Glossário

  • Psicolinguística

    A Linguagem é o objeto de estudo principal da Linguística. Porém, a linguagem possui aspectos sociais, biológicos, neurofisiológicos, psicológicos, lógicos, formais, políticos etc. Cada um destes aspectos será explorado por cada uma das especialidades da Linguística ao analisar seu objeto: a Sociolinguística, a Biolinguística, a Neurolinguística, a Psicolinguística, a Linguística Formal, a Análise do Discurso entre outras. A Psicolinguística é uma das especialidades da Linguística e, como tal, conversa com outras especialidades, além de outras disciplinas como a Teoria da Informação e a Psicologia Cognitiva. Normalmente se diz que a Psicolinguística nasceu na década de 50, quando o linguista Noam Chomsky e o Psicólogo George Armitage Miller passaram a trabalhar juntos, buscando uma teoria que desse conta de como a linguagem funciona e buscando evidências que corroborassem os achados teóricos. Porém, dois pontos precisam ser observados:
    1. O termo psicolinguística foi utilizado diversas vezes antes do encontro de Chomsky e Miller, especialmente nos encontros interdisciplinares entre linguistas estruturalistas e psicólogos behavioristas nas universidades de Cornell e de Indiana em 1951 e 1953.
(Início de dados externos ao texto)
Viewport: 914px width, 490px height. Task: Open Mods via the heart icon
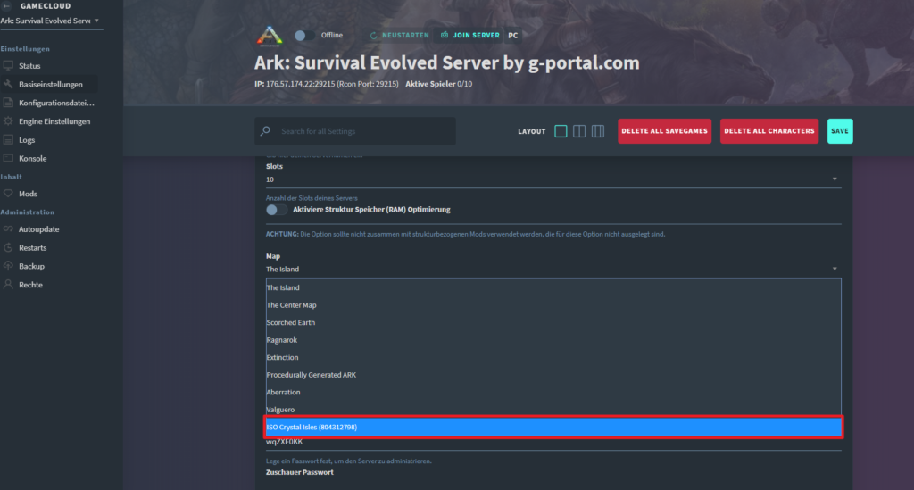pyautogui.click(x=8, y=194)
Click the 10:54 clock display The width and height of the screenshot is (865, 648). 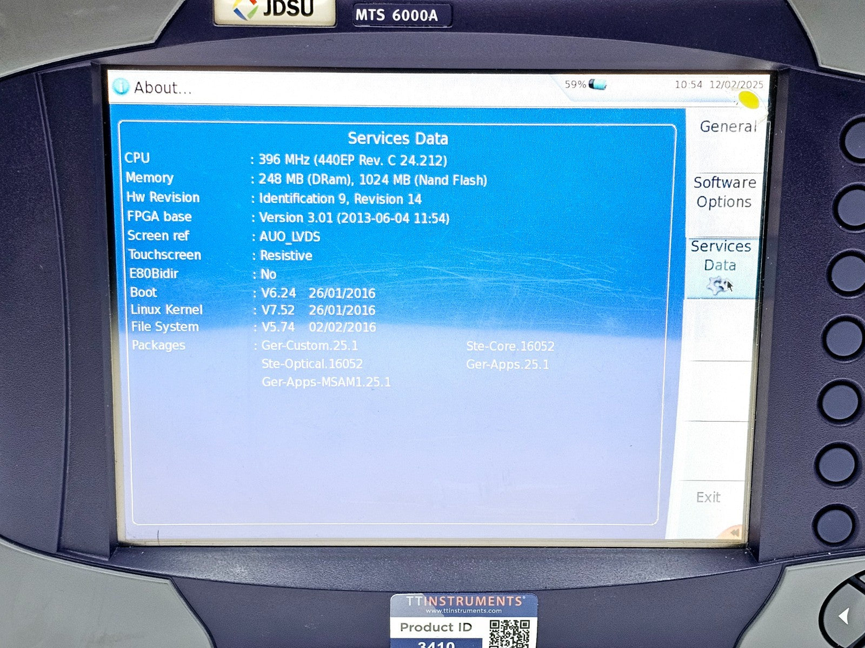688,85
    2. Após alguns avanços na Psicolinguística Cognitiva (subparte da psicologia cognitiva que utiliza métodos cronométricos psicofísicos de medida), os achados da psicolinguística de Miller passaram a ir contra a teoria padrão de Chomsky, resultando numa crise da Teoria da Complexidade Derivacional (DTC). Desta forma, a Psicolinguística seguiu um caminho independente, elaborando suas próprias teorias de processamento (o que se faz - desempenho), que possuem natureza diferente da teoria de computação (o que se sabe - competência). Na década de 70, já no modelo de Regência e Ligação, a psicolinguista Lyn Frazier conseguiu novamente utilizar os modelos de computação para prever os resultados do processamento linguístico, fazendo com que a psicolinguistica e a teoria chomskyana voltassem conversar. Ainda, assim, por seu caminho histórico independente, a psicolinguística não utiliza necessariamente o modelo gerativo, podendo utilizar outros modelos como os cognitivos e funcionais, além de poder se utilizar apenas do aparato teórico desenvolvido dentro da própria disciplina ou de comparações com modelos de processamento de informação (Teoria da Computação).